What they make of the opportunity is up to them.
Anonymous
Anonymous wrote:They get paid by being able to attend college for free. They are lucky to have a "talent" that gets them in because they probably wouldn't be accepted otherwise.
What they make of the opportunity is up to them.


This simply isn’t true. The vast majority of college athletes don’t get scholarships- D3 has none, and even D1 has limited scholarships dollars, so most kids who do get a scholarship will get a few thousand bucks knocked off the cost of tuition. You see a few sports played by a couple dozen schools on TV. Those athletes represent the smallest, tiniest fraction of all college athletes.

Pay, don’t pay, give scholarships, don’t. Kids who love their sports and love to compete will still play in college, just like theater kids act in college, and musicians play in college, and newspaper kids write in college.
Anonymous
I’m not opposed to it necessarily but realistically the majority of athletes across all NCAA sports would get paid less than the value of a scholarship or nothing. Obviously I know many of them don’t even have any athletics scholarship money, but on the other hand those athletes wouldn’t be highly “paid” or paid at all in any market sense either. It does cost money for institutions to run many of these programs. Sometimes alumni endowments can help a lot if the program isn’t especially revenue generating. But it’s still not going to be realistic to run the program and also pay out salaries.

Even in non NCAA sports many professional/Olympic level athletes barely make money and it’s nothing like the NFL. Some are barely funded by sports specific funds or a combination of that and family contribution/savings. It seems pretty naive to think the NCAA will be any different because some schools make a lot of money off football.
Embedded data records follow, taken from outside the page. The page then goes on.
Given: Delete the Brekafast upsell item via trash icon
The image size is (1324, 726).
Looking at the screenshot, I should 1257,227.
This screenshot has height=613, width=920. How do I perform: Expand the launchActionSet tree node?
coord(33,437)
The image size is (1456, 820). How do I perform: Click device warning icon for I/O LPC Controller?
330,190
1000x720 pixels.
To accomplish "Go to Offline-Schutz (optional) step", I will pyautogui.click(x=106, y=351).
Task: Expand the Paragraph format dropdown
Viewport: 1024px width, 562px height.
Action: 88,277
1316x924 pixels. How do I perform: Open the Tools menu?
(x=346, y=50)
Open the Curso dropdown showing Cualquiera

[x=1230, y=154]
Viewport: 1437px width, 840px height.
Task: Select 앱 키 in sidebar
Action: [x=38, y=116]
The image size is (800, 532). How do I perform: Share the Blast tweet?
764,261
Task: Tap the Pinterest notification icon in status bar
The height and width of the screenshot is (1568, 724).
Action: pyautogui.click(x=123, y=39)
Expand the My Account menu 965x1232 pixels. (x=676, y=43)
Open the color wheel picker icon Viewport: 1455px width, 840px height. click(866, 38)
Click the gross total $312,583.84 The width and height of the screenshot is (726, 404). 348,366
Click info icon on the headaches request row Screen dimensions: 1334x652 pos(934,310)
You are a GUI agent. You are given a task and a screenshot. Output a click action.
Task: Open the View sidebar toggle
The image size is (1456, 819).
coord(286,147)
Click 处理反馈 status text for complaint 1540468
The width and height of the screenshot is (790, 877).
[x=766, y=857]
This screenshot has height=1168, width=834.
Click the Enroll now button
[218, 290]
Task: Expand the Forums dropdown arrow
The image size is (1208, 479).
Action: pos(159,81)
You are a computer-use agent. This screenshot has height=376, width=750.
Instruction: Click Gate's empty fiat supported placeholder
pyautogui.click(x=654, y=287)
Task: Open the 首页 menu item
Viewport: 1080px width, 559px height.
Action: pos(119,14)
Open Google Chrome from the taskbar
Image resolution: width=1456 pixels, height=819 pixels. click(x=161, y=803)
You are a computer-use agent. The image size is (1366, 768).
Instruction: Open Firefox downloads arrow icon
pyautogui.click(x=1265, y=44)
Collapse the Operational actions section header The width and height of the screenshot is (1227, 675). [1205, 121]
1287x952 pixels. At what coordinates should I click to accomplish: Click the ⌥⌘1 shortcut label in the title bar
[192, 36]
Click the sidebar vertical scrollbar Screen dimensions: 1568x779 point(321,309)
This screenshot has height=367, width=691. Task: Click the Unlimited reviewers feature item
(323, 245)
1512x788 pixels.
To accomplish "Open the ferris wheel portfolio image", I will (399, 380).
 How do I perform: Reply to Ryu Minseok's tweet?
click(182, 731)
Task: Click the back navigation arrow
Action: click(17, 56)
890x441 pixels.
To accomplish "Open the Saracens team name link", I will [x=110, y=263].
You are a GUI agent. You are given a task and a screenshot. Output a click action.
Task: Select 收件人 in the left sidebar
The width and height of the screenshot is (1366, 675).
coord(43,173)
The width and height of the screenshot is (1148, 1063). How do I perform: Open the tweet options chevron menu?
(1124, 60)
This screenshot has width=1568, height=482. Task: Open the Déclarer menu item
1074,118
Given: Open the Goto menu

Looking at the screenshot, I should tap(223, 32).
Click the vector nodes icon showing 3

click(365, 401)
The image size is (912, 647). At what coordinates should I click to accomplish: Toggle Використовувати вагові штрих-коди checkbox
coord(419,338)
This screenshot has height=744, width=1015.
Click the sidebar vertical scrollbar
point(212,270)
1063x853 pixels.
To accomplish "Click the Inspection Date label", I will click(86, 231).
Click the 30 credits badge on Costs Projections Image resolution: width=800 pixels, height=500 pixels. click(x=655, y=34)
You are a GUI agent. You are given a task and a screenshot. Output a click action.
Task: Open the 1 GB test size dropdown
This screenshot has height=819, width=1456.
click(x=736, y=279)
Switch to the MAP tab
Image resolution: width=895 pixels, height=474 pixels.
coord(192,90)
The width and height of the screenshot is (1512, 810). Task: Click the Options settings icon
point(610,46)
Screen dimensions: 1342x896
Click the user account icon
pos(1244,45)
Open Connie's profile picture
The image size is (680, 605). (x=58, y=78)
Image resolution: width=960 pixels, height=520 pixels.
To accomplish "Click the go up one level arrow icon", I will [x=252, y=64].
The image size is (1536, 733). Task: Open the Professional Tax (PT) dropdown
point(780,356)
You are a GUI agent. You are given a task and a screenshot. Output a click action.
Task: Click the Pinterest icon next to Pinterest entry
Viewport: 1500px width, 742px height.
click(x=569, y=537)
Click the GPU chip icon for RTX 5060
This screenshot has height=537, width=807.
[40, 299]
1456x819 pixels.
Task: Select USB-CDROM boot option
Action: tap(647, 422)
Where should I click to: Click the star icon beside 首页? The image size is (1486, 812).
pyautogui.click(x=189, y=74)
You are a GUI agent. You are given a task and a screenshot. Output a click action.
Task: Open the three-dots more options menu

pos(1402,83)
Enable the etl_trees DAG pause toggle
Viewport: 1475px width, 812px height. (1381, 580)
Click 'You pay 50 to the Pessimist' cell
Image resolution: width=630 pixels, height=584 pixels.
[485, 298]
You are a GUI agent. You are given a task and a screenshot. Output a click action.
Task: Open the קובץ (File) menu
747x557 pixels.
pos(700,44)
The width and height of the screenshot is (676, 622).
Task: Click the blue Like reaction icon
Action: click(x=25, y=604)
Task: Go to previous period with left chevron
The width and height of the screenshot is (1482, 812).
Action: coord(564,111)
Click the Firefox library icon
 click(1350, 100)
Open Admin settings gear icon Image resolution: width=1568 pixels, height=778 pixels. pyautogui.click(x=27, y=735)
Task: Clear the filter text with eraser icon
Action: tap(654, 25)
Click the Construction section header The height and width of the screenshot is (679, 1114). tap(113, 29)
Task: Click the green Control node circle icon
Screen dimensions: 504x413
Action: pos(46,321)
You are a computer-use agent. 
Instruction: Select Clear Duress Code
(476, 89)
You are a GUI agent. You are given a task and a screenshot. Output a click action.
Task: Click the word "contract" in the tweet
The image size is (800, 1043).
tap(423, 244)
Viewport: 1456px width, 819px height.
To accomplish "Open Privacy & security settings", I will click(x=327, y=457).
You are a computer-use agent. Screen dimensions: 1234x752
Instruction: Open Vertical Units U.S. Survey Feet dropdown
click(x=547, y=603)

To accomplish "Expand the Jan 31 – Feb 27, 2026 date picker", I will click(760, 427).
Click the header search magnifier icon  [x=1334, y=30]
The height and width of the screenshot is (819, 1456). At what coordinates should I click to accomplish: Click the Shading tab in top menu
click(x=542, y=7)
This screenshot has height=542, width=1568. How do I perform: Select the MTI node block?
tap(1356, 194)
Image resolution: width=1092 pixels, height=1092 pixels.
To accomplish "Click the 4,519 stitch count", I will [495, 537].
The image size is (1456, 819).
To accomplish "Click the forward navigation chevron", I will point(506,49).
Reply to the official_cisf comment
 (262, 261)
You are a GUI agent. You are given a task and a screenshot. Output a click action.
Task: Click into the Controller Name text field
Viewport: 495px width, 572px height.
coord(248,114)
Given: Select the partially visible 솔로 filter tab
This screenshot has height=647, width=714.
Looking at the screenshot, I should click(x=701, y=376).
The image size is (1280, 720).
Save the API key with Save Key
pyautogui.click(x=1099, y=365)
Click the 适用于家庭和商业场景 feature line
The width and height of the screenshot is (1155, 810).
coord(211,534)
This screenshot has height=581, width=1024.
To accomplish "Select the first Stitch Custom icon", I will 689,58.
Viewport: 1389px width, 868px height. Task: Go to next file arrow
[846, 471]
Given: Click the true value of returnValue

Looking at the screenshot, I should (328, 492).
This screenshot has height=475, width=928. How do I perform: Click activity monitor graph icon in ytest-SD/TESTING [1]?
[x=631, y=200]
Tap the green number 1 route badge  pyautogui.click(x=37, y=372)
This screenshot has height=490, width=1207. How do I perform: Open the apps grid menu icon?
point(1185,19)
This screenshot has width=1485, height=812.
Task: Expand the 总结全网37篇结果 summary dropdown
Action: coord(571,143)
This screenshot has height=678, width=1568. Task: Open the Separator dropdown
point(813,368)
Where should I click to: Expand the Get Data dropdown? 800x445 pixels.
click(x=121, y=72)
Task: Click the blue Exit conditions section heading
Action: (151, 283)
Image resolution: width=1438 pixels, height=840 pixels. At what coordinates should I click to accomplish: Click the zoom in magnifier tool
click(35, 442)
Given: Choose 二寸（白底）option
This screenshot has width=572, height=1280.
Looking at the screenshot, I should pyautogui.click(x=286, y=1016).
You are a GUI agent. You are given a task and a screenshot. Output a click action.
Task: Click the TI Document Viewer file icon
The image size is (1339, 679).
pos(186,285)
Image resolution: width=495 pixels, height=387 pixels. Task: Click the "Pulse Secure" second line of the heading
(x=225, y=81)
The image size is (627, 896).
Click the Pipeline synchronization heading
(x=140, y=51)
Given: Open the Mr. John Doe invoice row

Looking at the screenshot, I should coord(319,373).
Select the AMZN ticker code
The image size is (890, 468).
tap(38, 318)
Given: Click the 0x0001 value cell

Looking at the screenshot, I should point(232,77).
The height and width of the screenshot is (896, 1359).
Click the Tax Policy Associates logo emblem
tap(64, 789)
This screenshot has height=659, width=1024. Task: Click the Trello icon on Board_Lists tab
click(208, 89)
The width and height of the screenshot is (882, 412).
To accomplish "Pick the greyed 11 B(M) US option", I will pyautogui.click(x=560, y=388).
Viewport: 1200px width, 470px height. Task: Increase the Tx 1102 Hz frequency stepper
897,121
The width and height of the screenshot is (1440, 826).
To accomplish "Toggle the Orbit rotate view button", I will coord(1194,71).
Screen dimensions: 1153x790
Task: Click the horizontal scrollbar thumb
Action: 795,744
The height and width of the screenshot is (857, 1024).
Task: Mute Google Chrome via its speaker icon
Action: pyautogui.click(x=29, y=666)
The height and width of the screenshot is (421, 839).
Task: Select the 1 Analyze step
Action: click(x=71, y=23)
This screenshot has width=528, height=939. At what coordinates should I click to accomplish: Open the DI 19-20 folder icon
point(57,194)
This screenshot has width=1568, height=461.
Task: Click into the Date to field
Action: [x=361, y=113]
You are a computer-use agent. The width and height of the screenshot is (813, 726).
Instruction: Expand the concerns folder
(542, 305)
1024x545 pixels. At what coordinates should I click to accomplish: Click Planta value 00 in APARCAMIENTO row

On the other hand, you have (relatively few) athletes who are missing out on a lot of money and being exploited in the sense they’re making a lot of money for the institution that they will never see a cut of.

Even before the NIL changes I thought that athletes should at least be allowed to put brand deal money in some kind of trust until after their NCAA obligations. Maybe some kind of trust situation would work for revenue sharing as well. And you have to fulfill certain obligations and graduate to get the full amount. Not sure about the practicality of that in a legal sense but it’s my first thought.
Anonymous
If you’re not getting a scholarship, the. You are opting in to playing. You don’t have to play; it is your choice. You are clearly deriving a benefit if you chose to play a sport.

If you are getting scholarship money, you are being paid already.

Having said that, if scholarship athletes do end up getting paid, the slippery slope is all athletes become employees. Is that a good or bad thing? I see pro’s/con’s to it.
Anonymous
A lot of college athletes don’t get scholarships. I am totally fine with athletes being paid. I would prefer that than some of them being on food stamps.